● DATA SECTION:

============================================================

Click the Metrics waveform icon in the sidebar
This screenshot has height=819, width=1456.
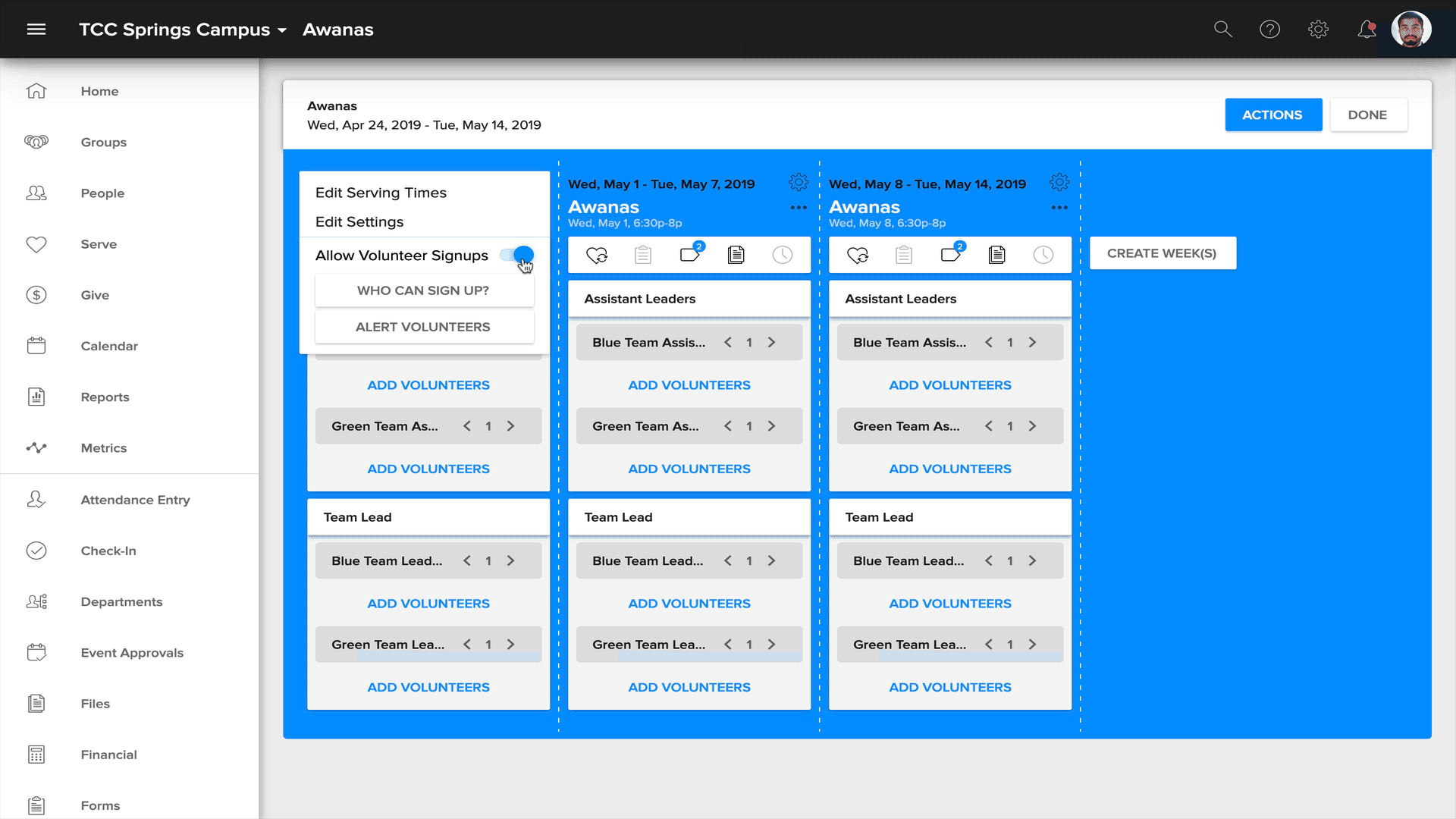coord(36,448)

============================================================

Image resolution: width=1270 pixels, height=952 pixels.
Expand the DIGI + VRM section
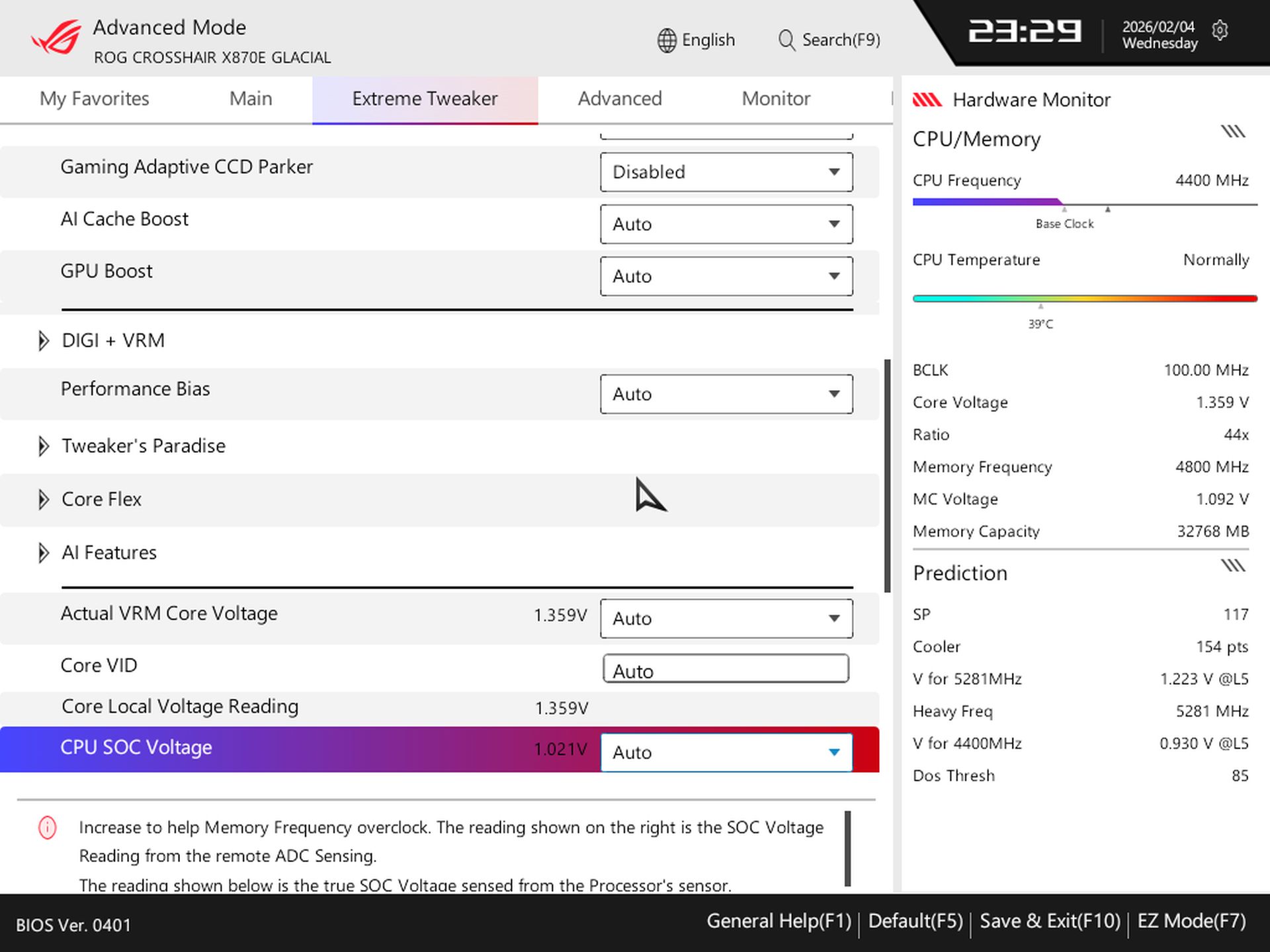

============================================================

In the listing above, find the line containing "Image resolution: width=1270" and the line containing "Expand the DIGI + VRM section". Output them and every line between, exactly, and nothing else.

● TASK SOLUTION:
Image resolution: width=1270 pixels, height=952 pixels.
Expand the DIGI + VRM section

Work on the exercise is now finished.